Mischief Is Important

If I was running the industry that serves as perennial whipping boy for Liberals, I’d screw over their manufactured “price drop at the pumps” campaign stunt, too.

20 Replies to “Mischief Is Important”

  1. If the government collects five cents per retail dollar in carbon tax, then it has to collect $.10 per dollar at the industrial production or port of Vancouver level in order to get the same amount of money. So dropping the consumer carbon tax and raising the production tax is net negative for the consumer, because every step of the process from plant gate, to finally use Gets a percentage increase to cover the cost and taxes for that stage. So a 5% reduction at retail, if transferred to production becomes seven or eight cents per dollar out of the customers pocket. The miracle in other words, is that they only drove the price up $.14 per litre in order to cut it $.14 – in reality they’re now getting about three or four cents less and my guess is we will see that get fixed soon.

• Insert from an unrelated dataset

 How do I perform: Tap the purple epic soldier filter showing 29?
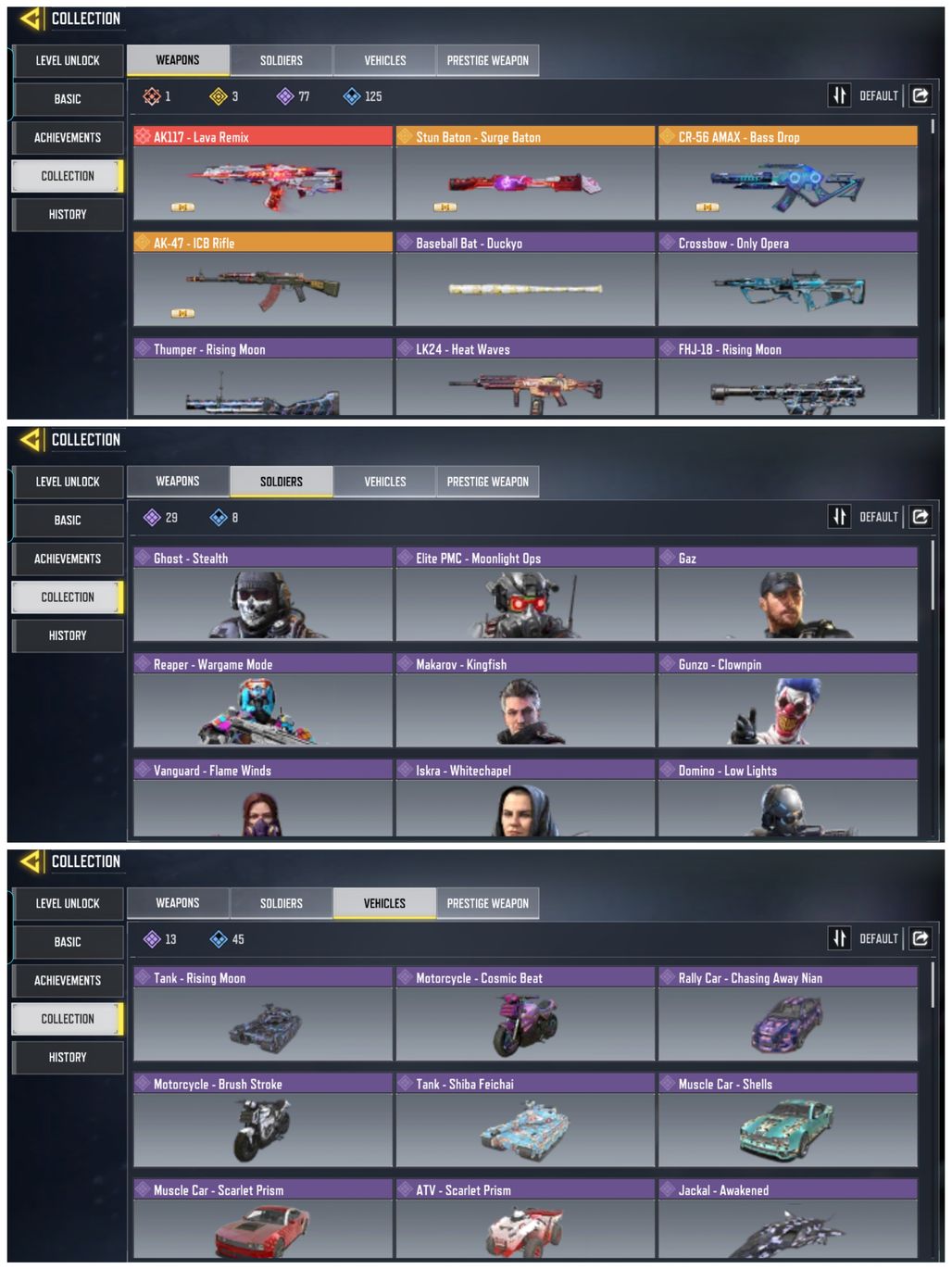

  2. Yeah, as mentioned a few days ago, the consumer pays one way or another.
    If a company does not have an income from buyer/consumer, it does not pay taxes, if it does have an income it pays.

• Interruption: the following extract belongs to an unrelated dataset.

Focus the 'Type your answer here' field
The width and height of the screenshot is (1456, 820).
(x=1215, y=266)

    The recent pricing is rather curious, nonetheless, they can charge what they want subject to competition, if it becomes cartel, it becomes ‘problematic’.

  3. “Look. Look at my left hand. See? Nothing in there but a carbon tax.

    Hey, hey. Don’t look at my right hand. Okay?

    Look at my left hand. See? Nothing in there. but a carbon tax.

    Abracadabra, presto change-o and…



    Ta da! I made the carbon tax disappear!”

    1. Dizzy …. it is Newfie counting …. one, two, three and anudder and anudder and anudder

  4. So the PetroCan station closest to me went from 141.9 -> 155.9 overnight…and a Shell station about 10 minutes away that was at 152.9 yesterday is at 126.9 this AM.

    very confusing.

    1. It was like that 3 or 4 years ago. I drove from Edmonton to B. C. a lot and I saw how the price of diesel fuel yo-yoed during that time. One round trip might have cost me, say, $120 while the next one would be more than $150.

    1. Sounds like Canada is gonna need A LOT of … newcomers … to build those houses. Highly skilled tradespeople from Syria and Djibouti …

  5. Price of gas here didn’t go up, it dropped 2 cents. I’m curious what it is today.

  6. Time for an official Canadian government inquiry on price-gouging in the fuel industry…what was the exact reason for all the big price increases in the last two weeks?

    I won’t hold my breath.

  7. Gasoline averages $5.00/gal. in my CA county … as compared to $3.20/gal. National average
    https://gasprices.aaa.com/?state=CA

    But I am so proud to be a “green” “eco” Californian. I signal my eco virtue with every fill-up … yeayyyyy me. Gawwwwd GET ME OUT OF HERE.

    1. Works out to C$1.899/litre for California
      National average C$1.299/litre.
      Last week, Costco in Kalispell was $2.999/USG or C$1.139/litre

    2. $1.39 per litre is $5.26 per gallon… we only win out because the CDN dollar has gone to shit

  8. In Calgary
    UFA $1.669/litre
    PetroCan $1.489/litre to $1.559/litre depending on location
    Costco 1.299/litre, (on Tsutina )1.249/litre)

    Everyone else in the $1.459 to $1.559/litre range

  9. You can bounce and juggle the numbers till hell freezes over but the bottom line is that the government, no matter which party is in power, has been and will continue to pick your pocket. That is the sad and unavoidable truth in a socialist/communist (supply management) run so-called democracy. This country is hooped, as in toast, or done like a dog’s dinner. There is no way to return Canada to the thriving nation it was in the Fifties and Sixties. Successive Liberal governments and their socialist/communist manifesto have gutted this country every time they are in power and weak Conservative governments are equally to blame for not having the intestinal fortitude to counter the manifesto because they liked the perks that came from the taxes. I am far worse off than I was ten years ago when Twinkle Socks introduced ‘Sunny Days’. I’ve worked and paid taxes for 60 years and voted in every election in the those years and no-where on a ballot was I ever asked if I wanted to increase taxes, increase immigration, increase foreign aid, increase crime, etc., on the other hand I was never asked to reduce my access to health care, reduce education levels, and reduce my over-all standard of living, and yet that is where we are today. As Maggie Thatcher once foretold we are running not out of other peoples money we are running out of our own and we, as a nation, are too stupid to understand that.